Critics, however, warn that the county could be running afoul of a new federal law, the Religious Land Use and Institutionalized Persons Act, which makes it more difficult to keep churches, temples and mosques out of neighborhoods.

The law, signed by then-President Clinton last year, prohibits any local land-use and zoning regulations that substantially burden the exercise of religion, unless municipal officials can demonstrate a compelling government reason to justify their actions. The law was supported by a coalition of 60 religious and public-interest groups, including the American Jewish Congress, Church of Jesus Christ of Latter-day Saints and American Civil Liberties Union.

“This moratorium and efforts to restrict religious institutions using zoning have no rationale under the law,” said Brad Dacus, president of the Pacific Justice Institute, which represents religious organizations in court.

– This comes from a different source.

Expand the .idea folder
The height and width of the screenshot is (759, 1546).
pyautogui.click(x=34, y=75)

He said his Sacramento-based group will provide legal representation to any church that is impeded by the county from operating or expanding.

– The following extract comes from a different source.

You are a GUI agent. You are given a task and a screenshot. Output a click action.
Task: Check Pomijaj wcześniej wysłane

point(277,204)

Dacus said many of the new churches in Rowland Heights are those with ethnic minority congregations, just the kind the law was designed to protect.

“Many ethnic, minority-based churches are often completely unaware of their rights,” Dacus said. “Certain prejudices often impact these churches.”

Nationally, more than a dozen lawsuits have already been filed by religious institutions against local governments under the new law.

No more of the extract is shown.